--- STATED EXERCISE ---
Copy out the listing word for word, from the line containing "Open the help question mark button" down to the end of the listing, both ends included, and omit the pictures.

--- SUPPLIED MATERIAL ---
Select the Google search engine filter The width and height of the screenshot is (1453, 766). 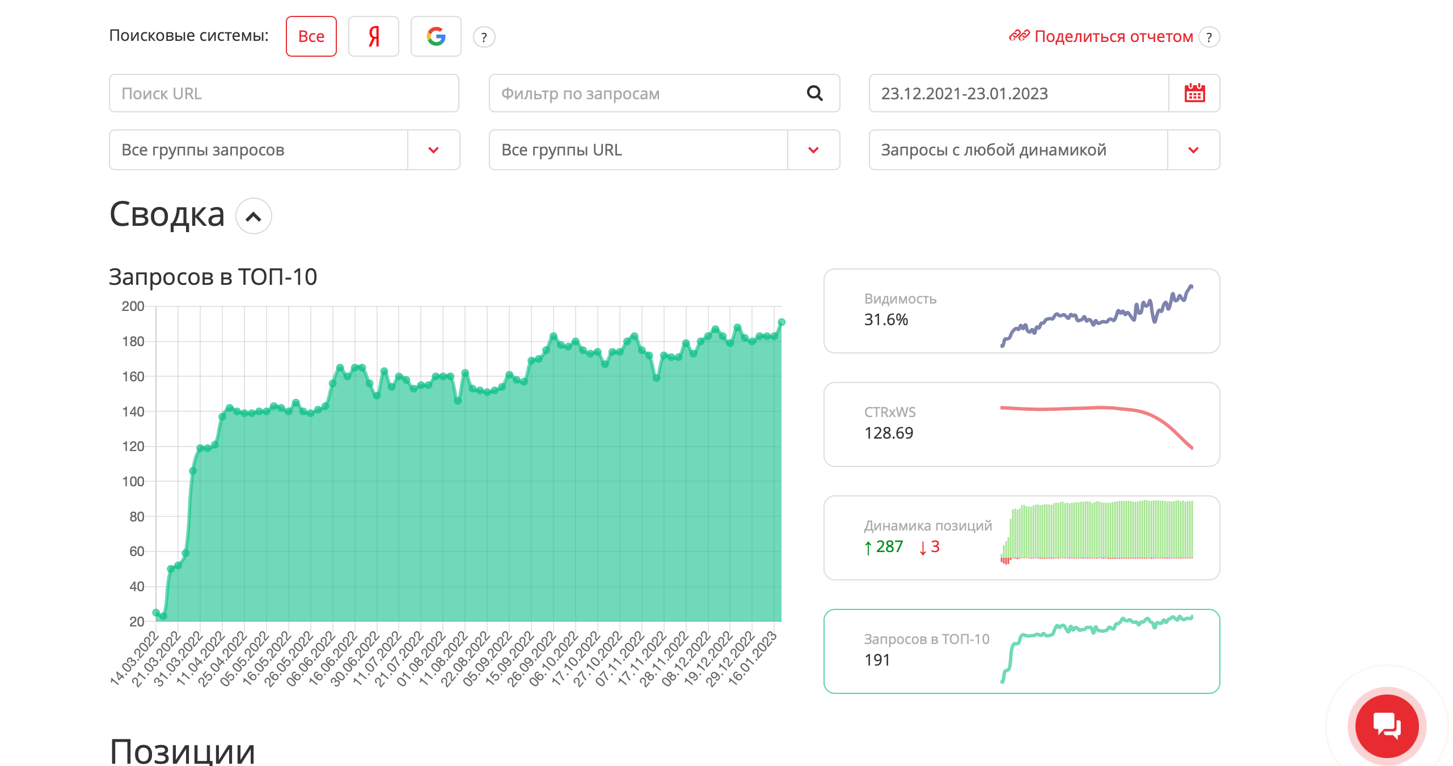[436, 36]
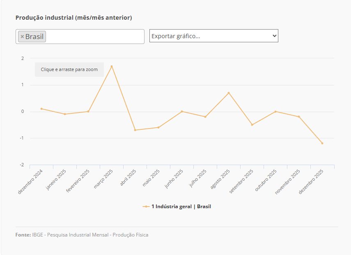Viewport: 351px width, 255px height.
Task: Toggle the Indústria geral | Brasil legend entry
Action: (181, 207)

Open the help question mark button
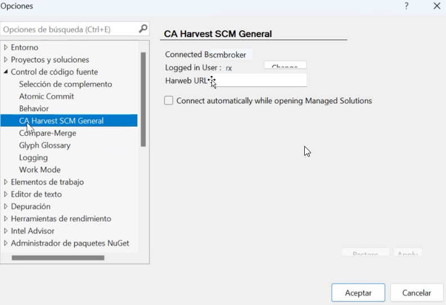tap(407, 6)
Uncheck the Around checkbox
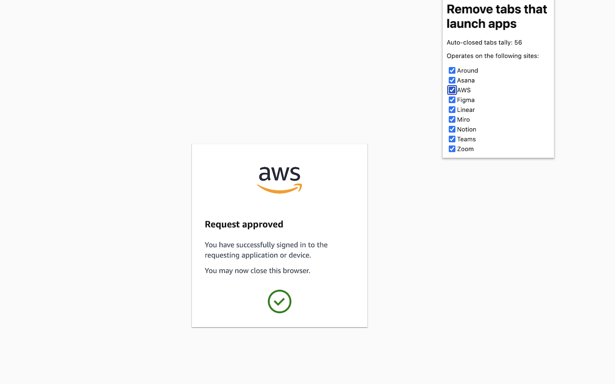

--- ANSWER BELOW ---
Open the help question mark button
tap(407, 6)
Uncheck the Around checkbox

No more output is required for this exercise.